#### TEXTE SOURCE:

Les négociations entre les États-Unis et le Japon sur les bases militaires américaines se tiennent à Tokyo sur fond de protestations. En cas d’erreur au cours de ces négociations, le premier ministre japonais Yukio Hatoyama pourrait perdre son poste car, selon les sondages, il n’est soutenu que par 20,7% des électeurs, contre 72% initialement.

Mais comment ne pas faire d’erreur ? A vrai dire, Hatoyama n’a pas beaucoup de solutions quant au comportement à adopter, quoi qu’il fasse, ce sera mal considéré, et ne rien faire est encore pire. D’ailleurs, les maires de trois petites villes japonaises de l’île de Tokunoshima doivent se rendre à Tokyo jeudi et vendredi. Ils réaffirmeront au premier ministre leur opposition au transfert sur leur sol de la base américaine de Futenma (Okinawa). Lundi dernier, le premier ministre est rentré d’Okinawa. Il a déclaré au cours de ce voyage qu’il ne réussirait pas à transférer la base de « marines » américains de Futenma à Takunoshima, car les habitants s’y opposent.

Il n’y a pas là, semble-t-il, de quoi fouetter un chat, car il ne s’agit que de deux mille « marines ». Futenma n’a pas d’envergure de la base aérienne de Kadena qui est toute une ville, alors que la petite base de Futenma est située dans des quartiers densément peuplés, le bruit des moteurs empêche les écoliers japonais de travailler, et nombreux sont les autres problèmes. Les habitants protestent. En 2006, l’ancienne administration américaine avait conclu un accord avec l’ancienne administration japonaise selon lequel Tokyo trouverait un autre endroit pour les « marines ».

Or, rien n’a été trouvé. Les habitants de Takunoshima (ils ne sont que 25 000) ne veulent pas que des « marines » marchent dans leurs rues, qu’ils parlent une langue étrangère, que le poisson soit effrayé et s’éloigne des côtes ou que les oiseaux s’envolent.

Quelles que soient les raisons de ce refus, la petite base américaine au Japon pose un problème insoluble : la laisser là où elle est ? Impossible. La transférer ? Impossible.

Toutes les bases militaires, nationales ou étrangères, posent toujours des problèmes. Matériel lourd, bruit des moteurs, jeunes soldats avides de plaisirs… Mais quand la base est étrangère, elle suscite encore une question supplémentaire : pourquoi se trouve-t-elle à cet endroit, et quels intérêts sert-elle ? Certes, la base fait souvent partie intégrante de l’économie locale et rapporte des revenus, comme par exemple aux Philippines où les habitants de deux villes, Angeles et Olongapon, se sont prononcés en faveur du maintien des bases américaines.

Mais ce sont là des cas particuliers qui le restent tant qu’on ne se pose pas la question de la nécessité de ces bases. Or, c’est justement la question qui se pose ici.

#### EXTRAIT DES DONNÉES:
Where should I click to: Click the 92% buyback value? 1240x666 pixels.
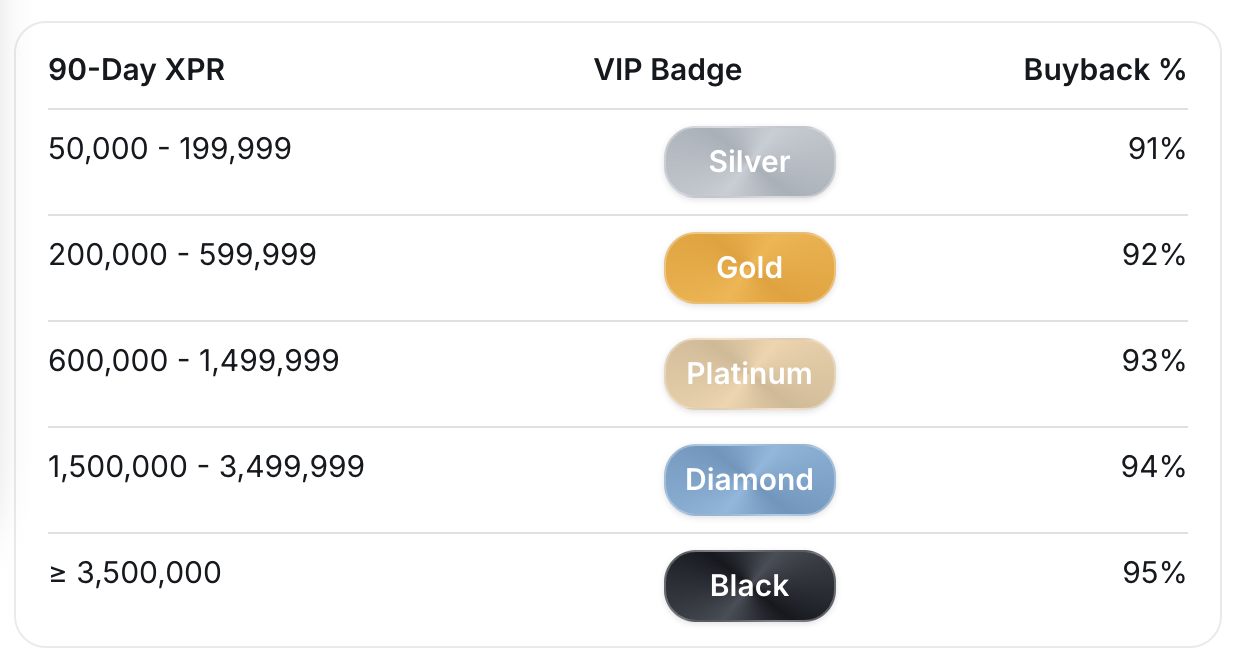tap(1157, 255)
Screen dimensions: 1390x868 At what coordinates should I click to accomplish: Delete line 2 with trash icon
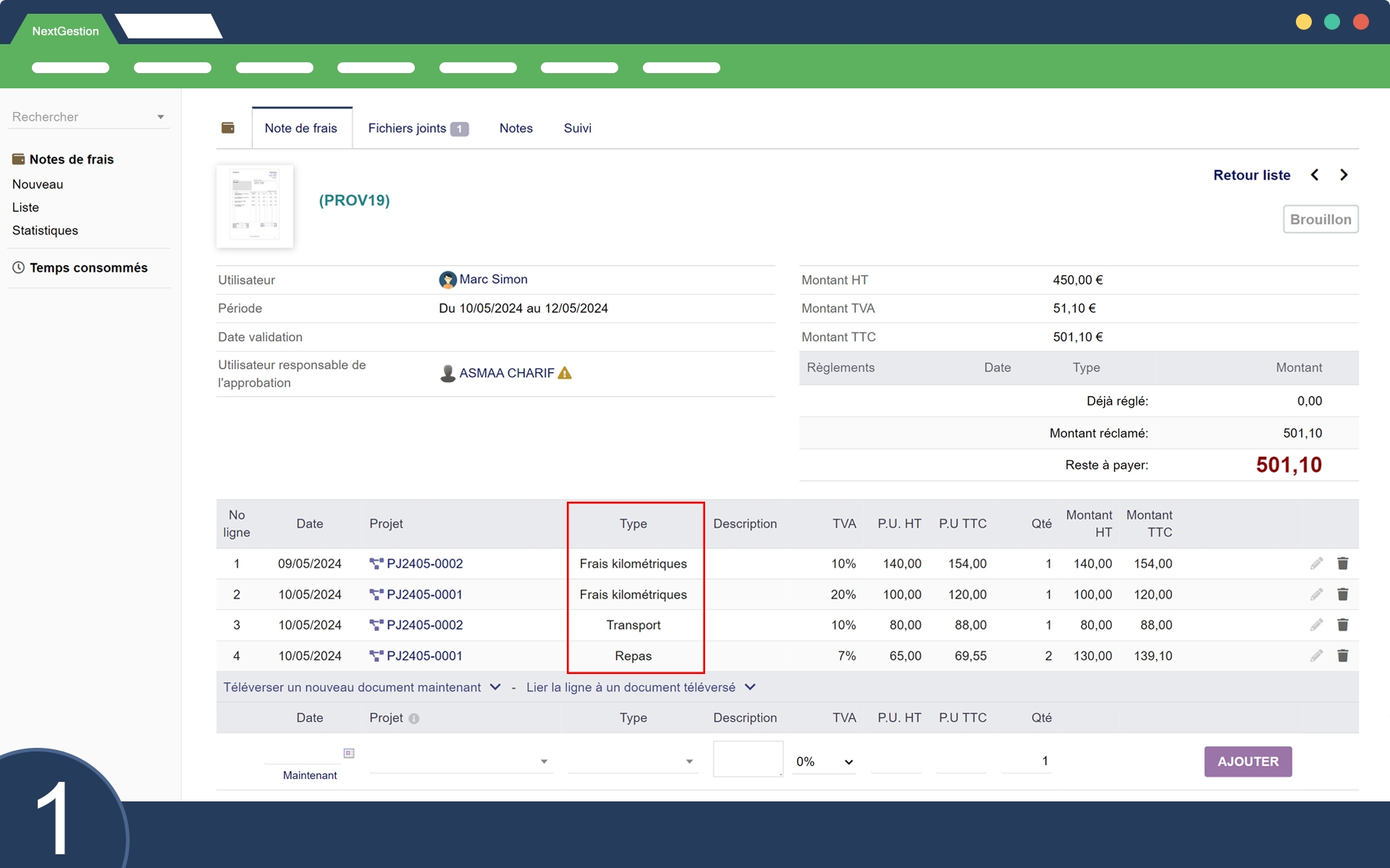coord(1342,594)
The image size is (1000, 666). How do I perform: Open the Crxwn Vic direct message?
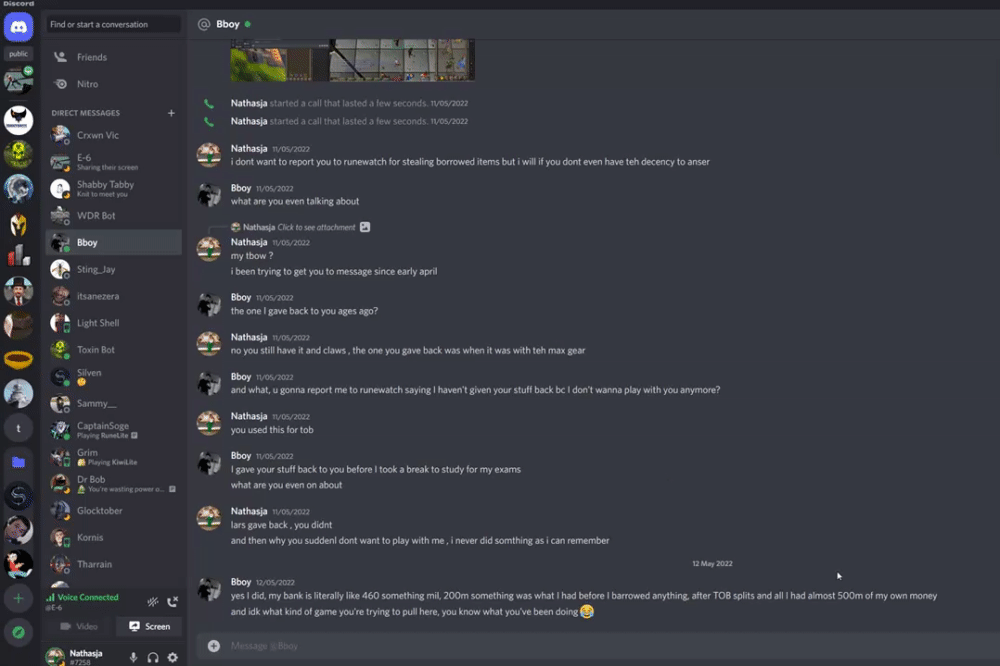click(114, 135)
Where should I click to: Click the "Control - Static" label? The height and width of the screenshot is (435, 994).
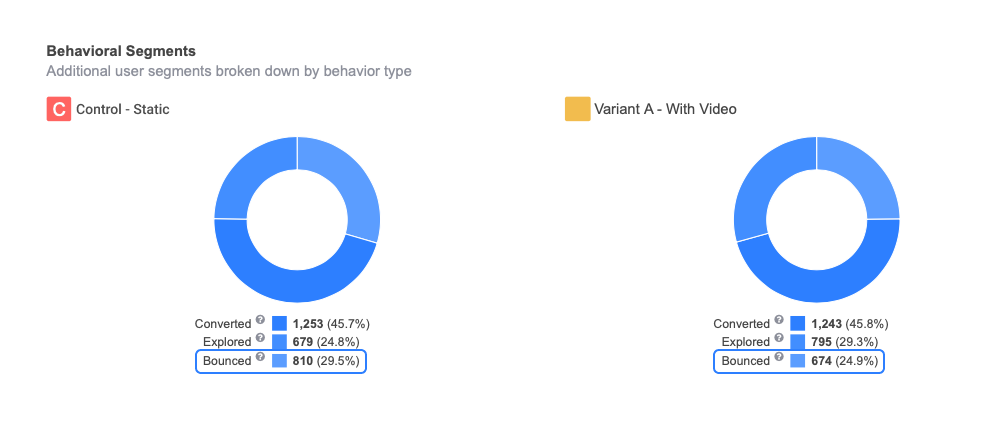[x=123, y=109]
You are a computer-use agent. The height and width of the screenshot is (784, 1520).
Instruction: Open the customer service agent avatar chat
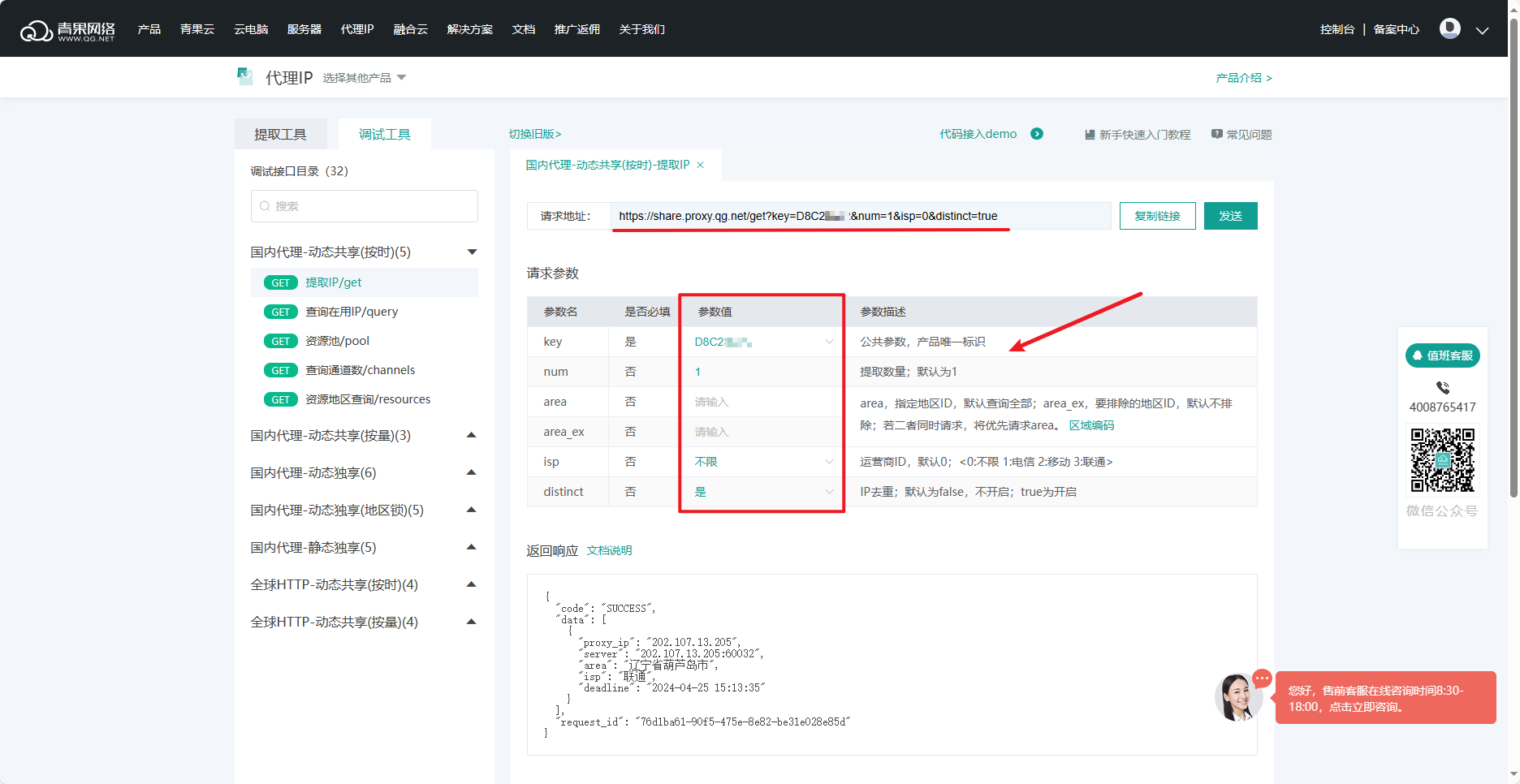click(x=1237, y=697)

#### CONSIGNE:
Indiquez le pourcentage d'électeurs qui soutiennent Yukio Hatoyama selon les sondages mentionnés dans le texte sur les bases américaines au Japon.

#### RÉSULTAT:
Selon les sondages, 20,7 % des électeurs soutiennent Yukio Hatoyama.